EXERCISE ->
As soon as the line containing "Reply to Subasik's tweet" appears in the material below, start returning lines exactly, and end with the line containing "Given: Click the Bing logo".

##############################

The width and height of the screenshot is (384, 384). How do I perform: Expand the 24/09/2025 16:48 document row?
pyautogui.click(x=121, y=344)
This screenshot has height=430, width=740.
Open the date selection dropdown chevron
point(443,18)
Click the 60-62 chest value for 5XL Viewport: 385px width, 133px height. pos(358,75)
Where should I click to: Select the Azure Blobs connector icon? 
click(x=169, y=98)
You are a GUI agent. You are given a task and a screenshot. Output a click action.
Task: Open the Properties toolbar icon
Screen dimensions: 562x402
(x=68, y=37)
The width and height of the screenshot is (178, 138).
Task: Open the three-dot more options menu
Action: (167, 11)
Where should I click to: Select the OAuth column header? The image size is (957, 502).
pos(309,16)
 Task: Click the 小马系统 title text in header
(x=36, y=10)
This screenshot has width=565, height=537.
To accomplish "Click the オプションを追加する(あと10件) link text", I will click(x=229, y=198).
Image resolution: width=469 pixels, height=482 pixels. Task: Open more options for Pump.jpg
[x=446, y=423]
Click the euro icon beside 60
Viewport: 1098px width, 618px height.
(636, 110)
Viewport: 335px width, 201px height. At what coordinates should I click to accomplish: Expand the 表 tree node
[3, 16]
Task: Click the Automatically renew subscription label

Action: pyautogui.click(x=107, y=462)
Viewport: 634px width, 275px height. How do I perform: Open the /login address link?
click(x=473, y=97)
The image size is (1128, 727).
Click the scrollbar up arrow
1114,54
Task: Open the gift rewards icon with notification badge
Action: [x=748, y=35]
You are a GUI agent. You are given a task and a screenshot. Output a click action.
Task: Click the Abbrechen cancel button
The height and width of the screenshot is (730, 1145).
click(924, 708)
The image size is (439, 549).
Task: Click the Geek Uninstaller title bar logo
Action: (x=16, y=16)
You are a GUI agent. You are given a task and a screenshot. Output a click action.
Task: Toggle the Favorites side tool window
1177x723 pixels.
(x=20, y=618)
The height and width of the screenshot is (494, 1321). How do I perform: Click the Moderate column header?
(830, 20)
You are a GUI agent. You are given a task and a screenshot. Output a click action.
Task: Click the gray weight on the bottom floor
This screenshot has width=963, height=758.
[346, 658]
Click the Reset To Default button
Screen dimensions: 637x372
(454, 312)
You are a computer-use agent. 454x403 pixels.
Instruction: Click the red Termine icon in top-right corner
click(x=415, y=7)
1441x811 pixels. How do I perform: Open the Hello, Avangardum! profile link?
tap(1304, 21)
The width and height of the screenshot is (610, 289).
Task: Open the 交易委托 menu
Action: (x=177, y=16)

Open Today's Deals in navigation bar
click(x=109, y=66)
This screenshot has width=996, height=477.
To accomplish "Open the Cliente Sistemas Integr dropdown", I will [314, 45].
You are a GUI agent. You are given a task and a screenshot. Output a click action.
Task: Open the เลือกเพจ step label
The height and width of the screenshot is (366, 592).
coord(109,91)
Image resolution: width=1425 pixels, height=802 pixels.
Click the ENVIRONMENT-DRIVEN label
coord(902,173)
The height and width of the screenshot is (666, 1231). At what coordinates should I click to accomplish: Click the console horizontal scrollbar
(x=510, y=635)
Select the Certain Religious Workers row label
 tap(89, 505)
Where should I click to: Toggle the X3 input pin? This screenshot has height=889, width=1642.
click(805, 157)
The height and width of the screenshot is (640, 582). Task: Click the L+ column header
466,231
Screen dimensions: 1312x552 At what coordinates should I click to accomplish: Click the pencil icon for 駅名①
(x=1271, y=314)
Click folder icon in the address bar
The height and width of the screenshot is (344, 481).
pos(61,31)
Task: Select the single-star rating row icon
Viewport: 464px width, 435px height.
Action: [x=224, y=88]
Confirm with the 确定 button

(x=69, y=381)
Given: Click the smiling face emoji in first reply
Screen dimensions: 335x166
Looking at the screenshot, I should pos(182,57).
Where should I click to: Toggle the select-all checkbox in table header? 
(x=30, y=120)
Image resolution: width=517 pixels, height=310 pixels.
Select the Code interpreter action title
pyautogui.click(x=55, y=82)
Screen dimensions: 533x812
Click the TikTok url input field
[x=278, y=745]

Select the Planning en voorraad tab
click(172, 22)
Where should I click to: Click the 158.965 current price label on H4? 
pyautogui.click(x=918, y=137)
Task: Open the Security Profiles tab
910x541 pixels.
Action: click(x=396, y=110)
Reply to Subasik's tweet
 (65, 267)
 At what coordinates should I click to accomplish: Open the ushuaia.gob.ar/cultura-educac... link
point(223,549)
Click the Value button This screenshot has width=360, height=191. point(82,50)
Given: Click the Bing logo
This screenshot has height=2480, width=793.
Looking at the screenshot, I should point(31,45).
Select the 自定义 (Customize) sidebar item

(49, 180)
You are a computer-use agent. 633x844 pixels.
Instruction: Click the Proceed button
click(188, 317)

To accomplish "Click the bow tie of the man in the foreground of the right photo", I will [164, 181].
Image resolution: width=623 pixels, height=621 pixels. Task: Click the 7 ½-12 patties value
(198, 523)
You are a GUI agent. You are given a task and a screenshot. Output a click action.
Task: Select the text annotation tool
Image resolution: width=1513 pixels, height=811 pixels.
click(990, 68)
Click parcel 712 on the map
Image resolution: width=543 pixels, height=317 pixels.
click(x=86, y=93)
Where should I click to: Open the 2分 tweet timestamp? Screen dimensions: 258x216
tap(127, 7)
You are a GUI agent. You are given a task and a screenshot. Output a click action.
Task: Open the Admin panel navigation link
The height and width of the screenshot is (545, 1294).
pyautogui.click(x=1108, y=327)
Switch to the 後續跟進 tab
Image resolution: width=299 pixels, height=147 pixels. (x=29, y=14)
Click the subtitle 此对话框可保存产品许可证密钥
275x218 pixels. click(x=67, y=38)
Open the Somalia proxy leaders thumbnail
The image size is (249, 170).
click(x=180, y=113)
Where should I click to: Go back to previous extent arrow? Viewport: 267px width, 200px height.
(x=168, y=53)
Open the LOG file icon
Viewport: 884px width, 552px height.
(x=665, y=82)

##############################

COMPLETED EXERCISE ->
Reply to Subasik's tweet
 (65, 267)
 At what coordinates should I click to accomplish: Open the ushuaia.gob.ar/cultura-educac... link
point(223,549)
Click the Value button This screenshot has width=360, height=191. point(82,50)
Given: Click the Bing logo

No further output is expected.